Prise en charge de la pancréatite lithiasique avec amélioration lente, anasarque, épanchement pleural et hypoalbuminémie
La prise en charge optimale d'un patient présentant une pancréatite lithiasique avec amélioration lente, anasarque, épanchement pleural et hypoalbuminémie nécessite une nutrition entérale précoce, une perfusion d'albumine, et une surveillance intensive avec support multisystémique. 1
Évaluation et surveillance
- Admission en unité de soins intensifs/unité de soins continus pour une surveillance étroite
- Mise en place d'une voie veineuse centrale, d'une sonde urinaire et d'une sonde nasogastrique 1
- Évaluation quotidienne des paramètres cliniques, biochimiques et radiologiques 2
- Surveillance des signes de défaillance d'organe (cardiovasculaire, respiratoire, rénale)

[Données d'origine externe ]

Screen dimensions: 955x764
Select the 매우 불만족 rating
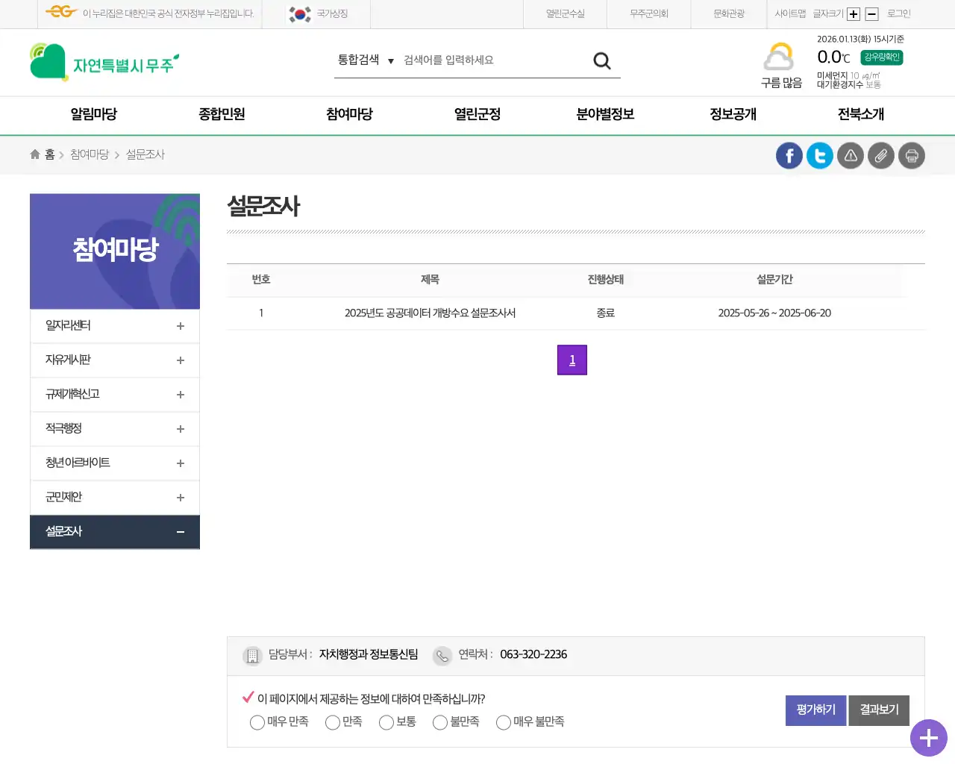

- Attention particulière à l'épanchement pleural qui est associé à un risque accru de dysfonction rénale sévère 3
Prise en charge nutritionnelle
- Débuter une alimentation entérale précoce (dans les 24 heures suivant l'admission) 1
- L'alimentation entérale réduit le risque de nécrose pancréatique infectée et de défaillance d'organe
- Voie nasogastrique ou nasoentérale selon la tolérance
- Si l'alimentation orale n'est pas tolérée, privilégier la nutrition entérale par sonde 1
- Régime alimentaire lors de la réalimentation (3-7 jours) :
- Riche en glucides, modéré en protéines et en lipides
- Apport énergétique : 25-35 kcal/kg/jour
- Protéines : 1,2-1,5 g/kg/jour
- Glucides : 3-6 g/kg/jour
- Lipides : jusqu'à 2 g/kg/jour 1
- Si les objectifs caloriques ne peuvent pas être atteints par voie entérale seule, compléter par une nutrition parentérale 1
Traitement de l'hypoalbuminémie et de l'anasarque
- Perfusion d'albumine (Plasbumin-25) pour corriger le déficit oncotique et traiter l'anasarque 4
- L'albumine permet d'augmenter la pression oncotique plasmatique et de mobiliser les fluides de l'espace interstitiel
- Dose recommandée : ne pas dépasser 2 g/kg de poids corporel en l'absence de saignement actif 4
- Association possible avec un diurétique de l'anse pour favoriser la mobilisation des œdèmes 4
- Surveillance étroite de la volémie et des signes de surcharge circulatoire
Prise en charge de l'épanchement pleural
- Évaluation radiologique (radiographie thoracique, échographie ou scanner)
- Drainage thoracique à envisager en cas d'épanchement important ou symptomatique
- Traitement de la cause sous-jacente (pancréatite) pour résoudre l'épanchement pleural 5, 6
- Attention particulière à la fonction rénale, car l'épanchement pleural est associé à un risque accru de dysfonction rénale 3
Traitement étiologique de la pancréatite lithiasique
- CPRE (cholangiopancréatographie rétrograde endoscopique) en urgence si cholangite ou obstruction biliaire persistante 1
- Cholécystectomie à programmer :
- Dans les cas légers : dès que le patient est rétabli, idéalement pendant la même hospitalisation 2
- Dans les cas sévères : à un stade ultérieur lorsque le processus inflammatoire s'est atténué 2
- Si complications locales (pseudokyste, nécrose infectée) : après traitement ou résolution de ces complications 2
Points de vigilance et pièges à éviter
- Ne pas retarder la nutrition entérale, car elle protège la barrière muqueuse intestinale et réduit la translocation bactérienne 1
- Éviter la surcharge hydrique qui pourrait aggraver l'anasarque et l'épanchement pleural
- Ne pas utiliser systématiquement des antibiotiques prophylactiques, sauf en cas de pancréatite sévère avec nécrose 1, 7
- Surveiller étroitement la fonction rénale, particulièrement en présence d'un épanchement pleural 3
- Ne pas précipiter la chirurgie dans les cas sévères, attendre la démarcation de la nécrose pancréatique (2-3 semaines) 7
La prise en charge multidisciplinaire (réanimateur, gastro-entérologue, chirurgien) est essentielle pour optimiser le pronostic de ces patients présentant une forme complexe de pancréatite aiguë.